If we wanted to get creative, we could even have anointed business-IT alignment as an acronym, and really snazz it up — BITA, anyone? We can even put it into a formula: BITA(x) = ROI(y).  The more you increase BITA, the greater the degree of ROI achieved (still to be determined).

But when it comes to goals and objectives, the vaunted state of business-IT alignment is about as fuzzy a goal as you can get. It’s even fuzzier than ROI, and at least ROI often gets actual numbers applied to it.  I’ve rarely even heard anyone describe what a business with business-IT alignment would actually look and act like. (Perhaps a 100% automated operation?)

Fred Cummins at HP also tackled this question, and quotes some other works in the field that suggest “business-IT alignment is dead.” For instance, Brian Dooley observed that “the vision of business-IT alignment has been unsuccessfully pursued by the industry since the 1960s.

One observer, Bob Evans, recommends looking at the matter of IT business value from a new angle, and doing away with the old thinking, which has led many a business down a dead-end path. He quotes business consultant Peter Hinssen, from his book Business/IT Fusion: How To Move Beyond Alignment And Transform IT In Your Organization:

“The IT Governance Institute puts it as follows: ‘Alignment is not a destination. Alignment is a journey.’ But it’s a journey without a destination. That’s a horrible predicament … . Alignment is simply a dead-end street. I believe it is time for a new deal. I believe it is time for a complete overhaul of IT, and a complete rethinking of the relationship between business and IT. I believe it’s time for a fusion between the two” because it requires the elimination of the wall separating IT and business around/through/over/under which alignment is supposed to happen.

Such fusion may have been in evidence at many of the dot-coms that sprung up a decade again, and driving the culture of online companies such as Google, eBay, and Amazon. But, of course, the walls are still up at most organizations.

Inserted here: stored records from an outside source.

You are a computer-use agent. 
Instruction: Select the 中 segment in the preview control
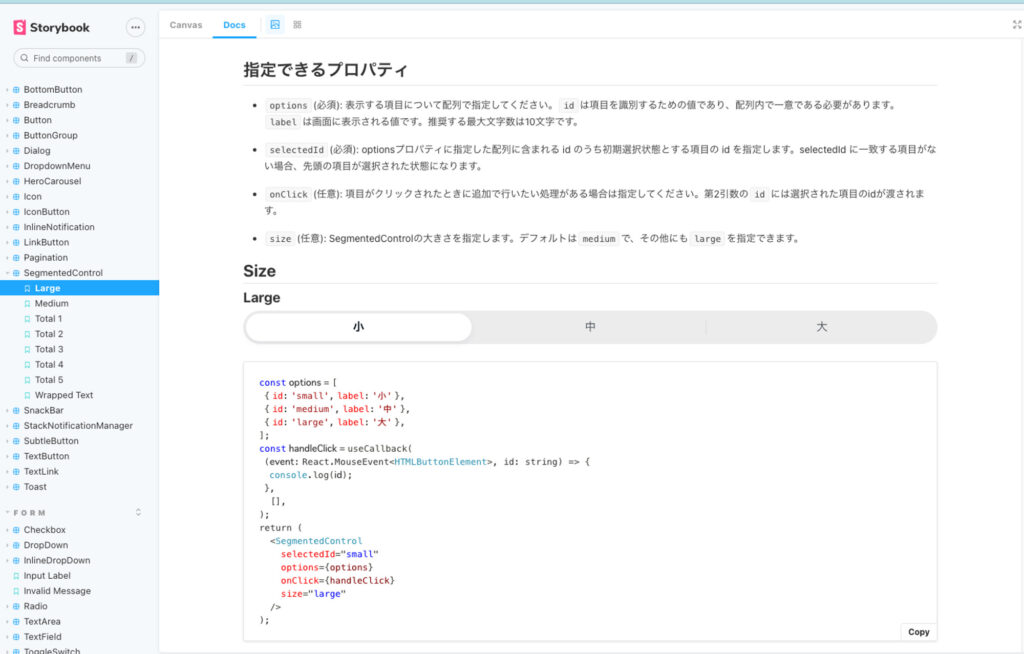point(589,326)
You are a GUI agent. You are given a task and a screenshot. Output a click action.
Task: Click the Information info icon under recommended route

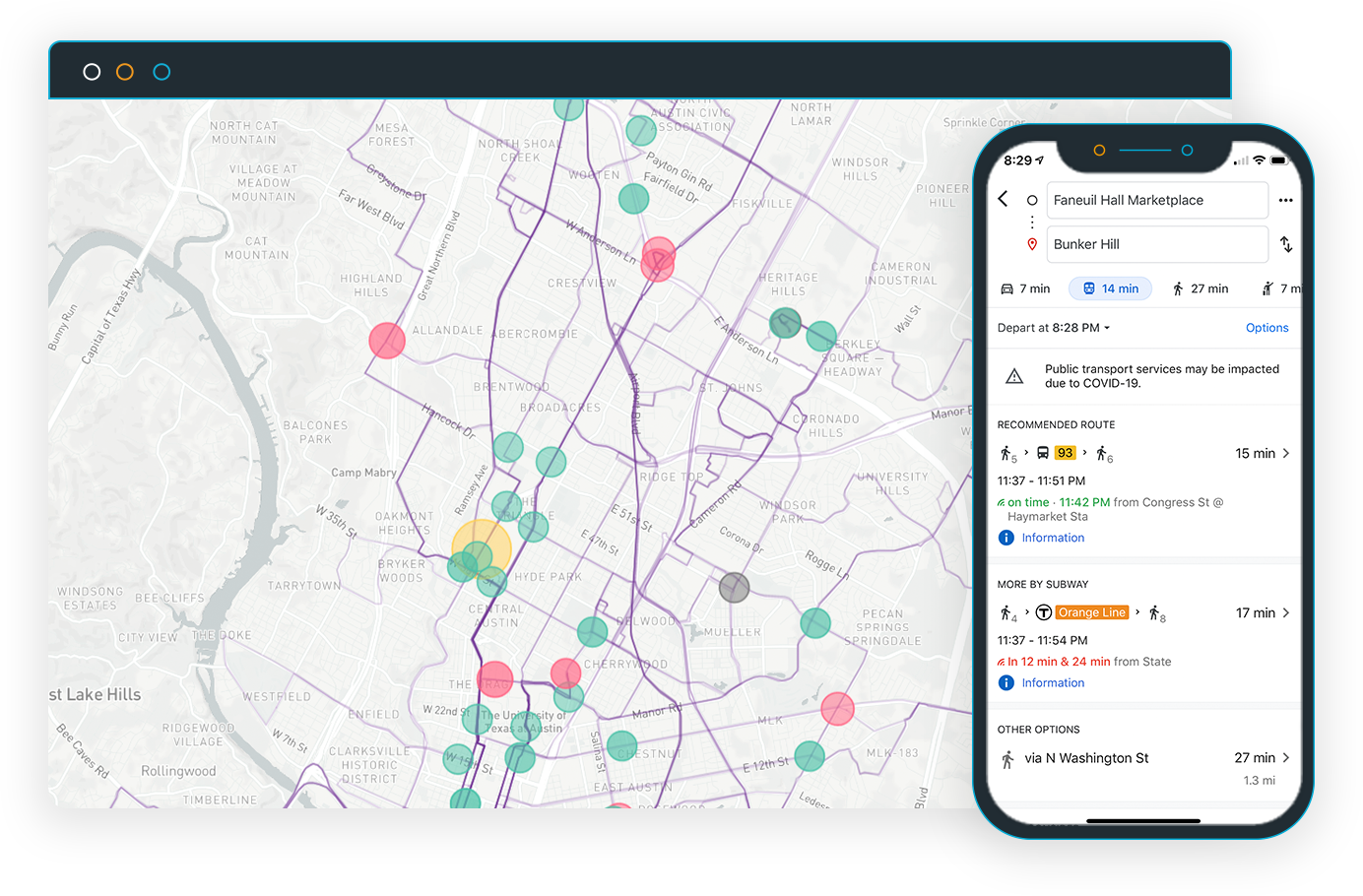1006,537
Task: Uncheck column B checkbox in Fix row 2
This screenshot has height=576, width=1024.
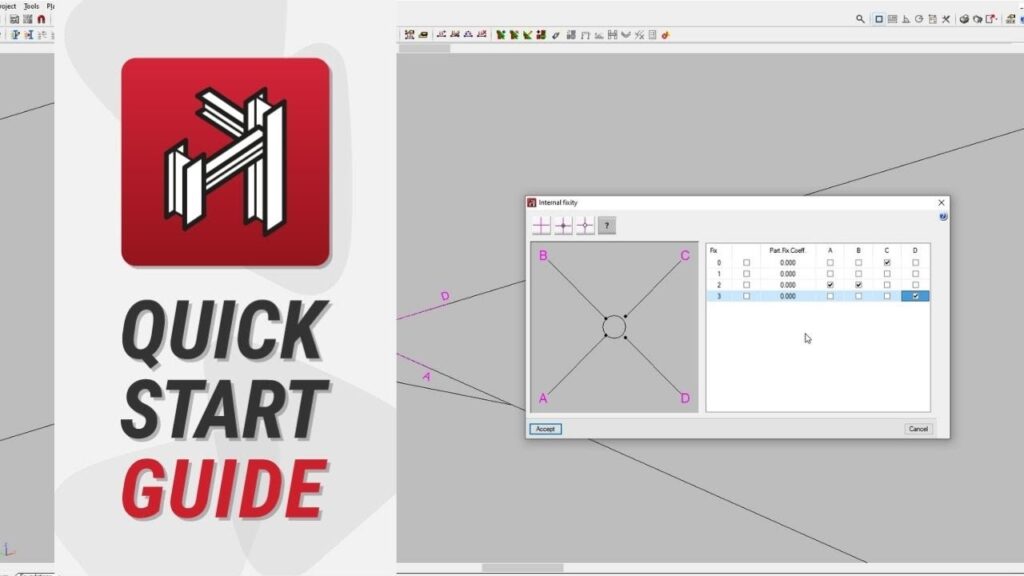Action: pos(859,285)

“Collaboration became unmanageable” as IT operations expanded, Cummins explains. “The typical solution has been to formalize the relationships with processes and documents. The result is reduced flexibility, limited exchange of ideas and difficulty developing and maintaining a consensus. Agile development methods are an attempt to re-introduce flexibility and collaboration, but agile methods do not scale to large projects-they work for small, multidisciplinary teams.”

How to break down these rigid, formal walls? Service orient, Cummins says. Service oriented architecture, or the breaking down of business applications into services that can be assembled to map to a business process, “provides a basis for new relationships between business and IT. These relationships support collaboration in a number of well-defined contexts, so small teams of business and IT people can collaborate to address specific needs of the business. The contextual structure is determined by a shared understanding of the structure of the business and the systems that support it.”

So, rather than merely becoming “aligned” — with all the vagueness the term suggests — business becomes the driver of IT, and IT becomes the driver of business. What to call this state of oneness? “Fusion” is the term Hinssen suggested, but that’s already taken by a vendor. Perhaps a “tight coupling” between the business and IT? (How’s that for adding to the confusion ?)  But perhaps the time has come to stop talking about “alignment” as if the business and IT were separate organizations. They are one in the same.